The Brexiteers, Rees-Mogg in particular, harp on about taking back our sovereignty. That was their main, simplistic, shouty populist meme. We always had our sovereignty, so it was a stupid thing to argue for. But under May’s proposal we now stand to remain in the customs union, subject to European rules, but no longer with any say on what those rules are. That means we have less sovereignty than before.
We also will be in a weaker position to make international trade deals, being hampered by a vague relationship with Europe but not benefitting from being part of Europe and their trade deals.
The current Brexit deal proposed by Theresa May is a tangible outcome of what happens when politicians play to populism and their voters jump on easily digestible promises. Brexit has done to politics what a diet junk food does to your body; the country has gorged itself on sweet, tasty promises without asking whether they were good for us. Now we’re sick and under-nourished, our teeth are rotting, and our tummy hurts. We’ve found out that whilst the Brexit promises sounded good, they lacked information and facts. Like a lot of us were saying all along.

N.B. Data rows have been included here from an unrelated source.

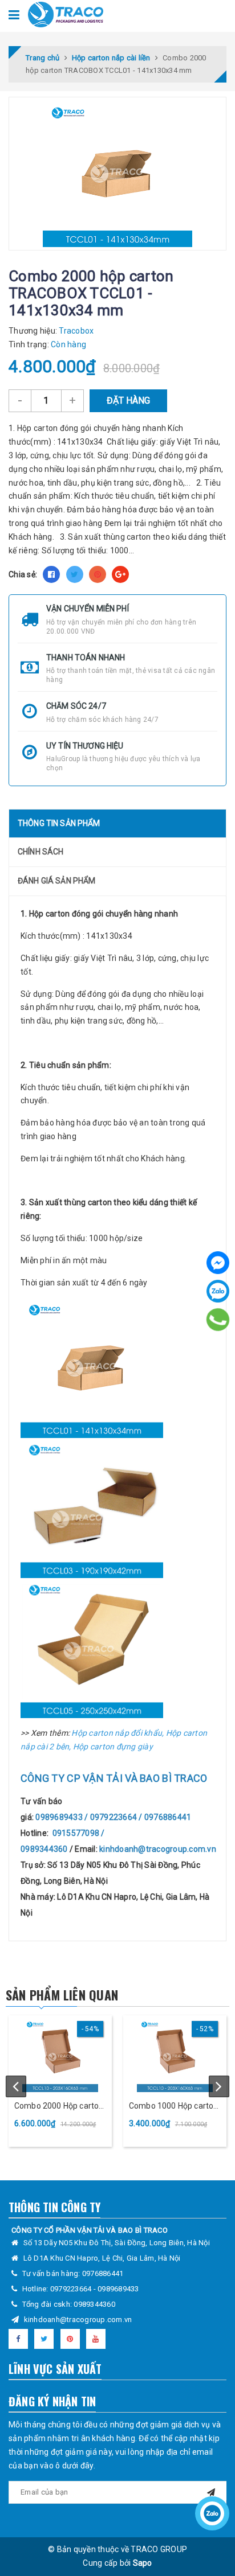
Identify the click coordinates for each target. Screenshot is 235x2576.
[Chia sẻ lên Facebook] (51, 574)
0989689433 (118, 2289)
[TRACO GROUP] (65, 13)
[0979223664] (218, 1319)
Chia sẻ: (23, 574)
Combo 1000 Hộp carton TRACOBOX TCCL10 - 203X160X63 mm (173, 2106)
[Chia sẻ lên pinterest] (97, 574)
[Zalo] (217, 1291)
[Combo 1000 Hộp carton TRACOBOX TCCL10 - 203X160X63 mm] (174, 2055)
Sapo (142, 2562)
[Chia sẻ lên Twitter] (74, 574)
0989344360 (94, 2304)
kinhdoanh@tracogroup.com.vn (78, 2319)
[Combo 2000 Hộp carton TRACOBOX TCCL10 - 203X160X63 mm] (60, 2055)
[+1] (120, 574)
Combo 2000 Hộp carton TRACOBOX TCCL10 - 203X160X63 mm (58, 2106)
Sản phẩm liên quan (62, 1995)
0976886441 (103, 2273)
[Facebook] (217, 1262)
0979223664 (72, 2289)
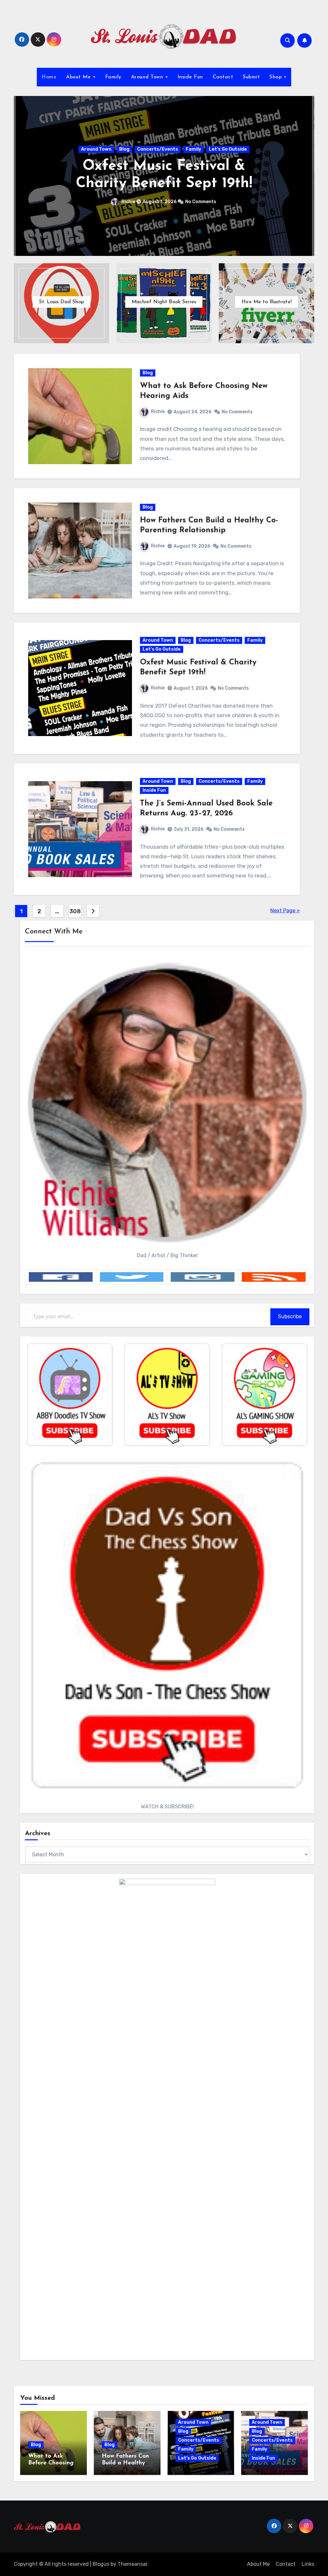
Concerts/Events (175, 140)
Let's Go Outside (162, 649)
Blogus (101, 2564)
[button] (305, 174)
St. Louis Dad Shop (61, 302)
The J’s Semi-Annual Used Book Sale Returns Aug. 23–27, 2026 (174, 174)
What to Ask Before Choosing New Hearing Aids (53, 2463)
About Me (79, 77)
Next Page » (285, 911)
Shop (276, 77)
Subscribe (290, 1316)
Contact (223, 77)
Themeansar (132, 2564)
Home (49, 77)
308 (75, 911)
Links (308, 2564)
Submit (251, 77)
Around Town (148, 77)
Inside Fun (190, 77)
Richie (141, 210)
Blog (142, 140)
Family (113, 77)
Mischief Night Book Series (164, 302)
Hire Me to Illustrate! (266, 302)
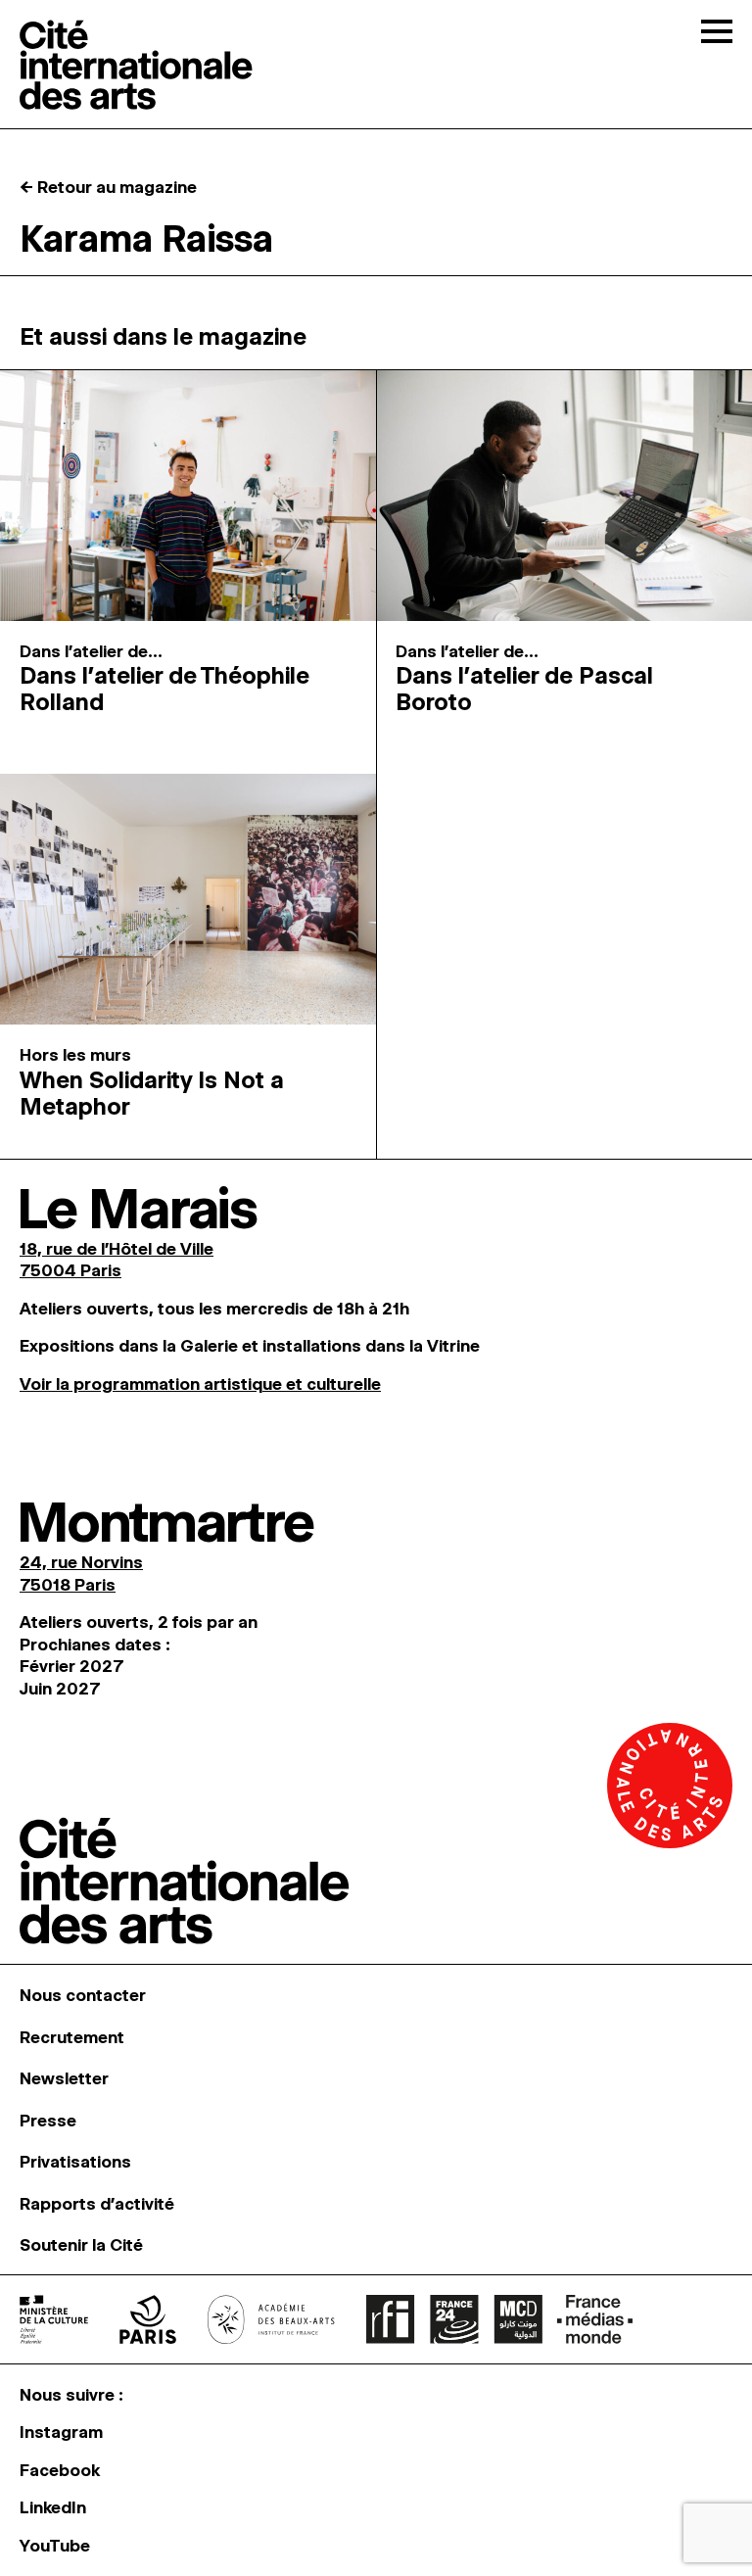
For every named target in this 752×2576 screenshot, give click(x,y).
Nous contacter (83, 1995)
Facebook (60, 2470)
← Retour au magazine (108, 187)
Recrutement (72, 2037)
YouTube (55, 2545)
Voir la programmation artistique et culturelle (200, 1384)
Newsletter (64, 2078)
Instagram (61, 2432)
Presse (48, 2120)
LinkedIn (53, 2507)
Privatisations (75, 2161)
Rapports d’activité (97, 2204)
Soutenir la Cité (81, 2245)
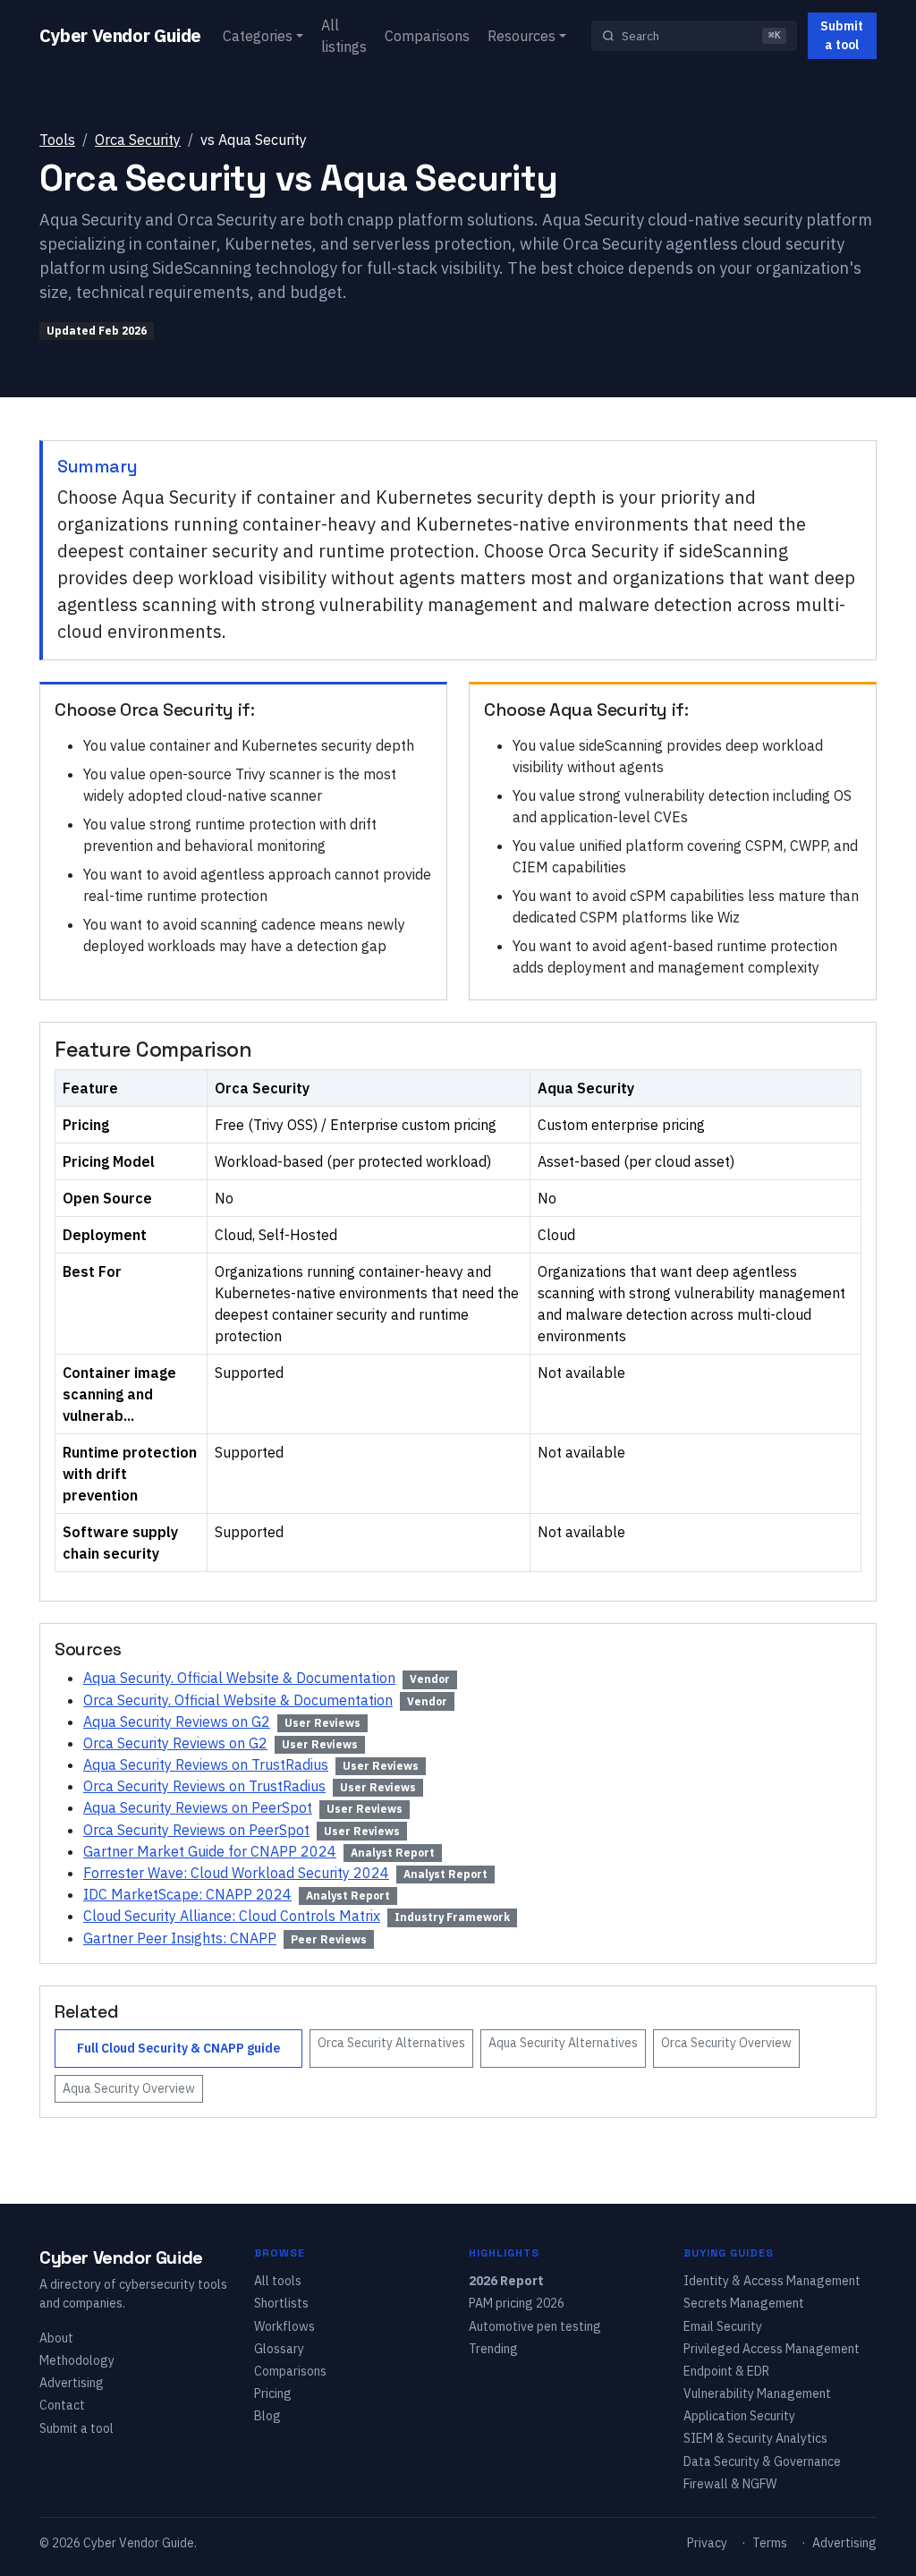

Brexit is the outcome of careless populism. It is what happens when you get tired of the experts. It is what happens when you assume something clearly difficult will be easy. When you don’t think you need to be clever to get it done. It is what happens when you over-promise today without worrying about delivering on that tomorrow. It is pure Dunning-Kruger — people who are too stupid and incompetent to realise they are stupid and incompetent.
And let’s remember, all of this is about the Conservative party. It is about David Cameron trying to figure out how to control his Eurosceptic MPs so he could become Prime Minister. It is about Boris Johnson following the path most likely to help him become Prime Minister. It is about Theresa May becoming Prime Minister and wanting to stay in Downing Street. There is nobody else in this game, just them. It is all about them, and about a political party that’s always been split down the middle over Europe.
Their own ambition, and internal politics, are now tearing the country apart and it should be something that plunges them into ignominy.
But opposing them is a party that seems to care very little about Brexit, or about the UK as a whole, and instead is enjoying the totally inappropriate fantasy of creating a Socialist utopia. Fact: even centrist Labour voters would struggle to vote for Corbyn. A large-scale political revolt against the Conservatives due to Brexit would require people who previously voted Conservative, voted for Blair, and voted Lib Dem, to vote Labour.
That party therefore needs to be open to them all; a safe place they all feel they can find shelter in this storm. It is a devastating missed opportunity that Labour is not that party, and one that will cost the party and the country. Most people, however furious they are with the Conservatives, would struggle to vote Labour, fearing it would plunge the UK from the frying pan of an ideologically driven Brexit into the fire of ideological socialism.
If you step aside from the specific debates on each topic, and look more at the state of our politics, what we need as a country is to bring political discourse back from populism and ideology, and to restore faith in our experts and institutions. We need someone, from any party, to rise above the playground fighting at Westminster, and show real leadership.
Strong leadership is not about forcing through a dogma, like “Brexit means Brexit” or nationalising companies, it is about finding compromise, uniting people, and using the great wealth of knowledge, wisdom, and information we have at our disposal in this country.
It isn’t clear who this is yet, though plenty of back-benchers show potential to take on that mantle. But we, the people, should not settle for the way both the Government and Opposition are ruining our country. We should stop our diet of rubbish information, and wake up to the reality that most of the last few years of politics was based on lies and populism.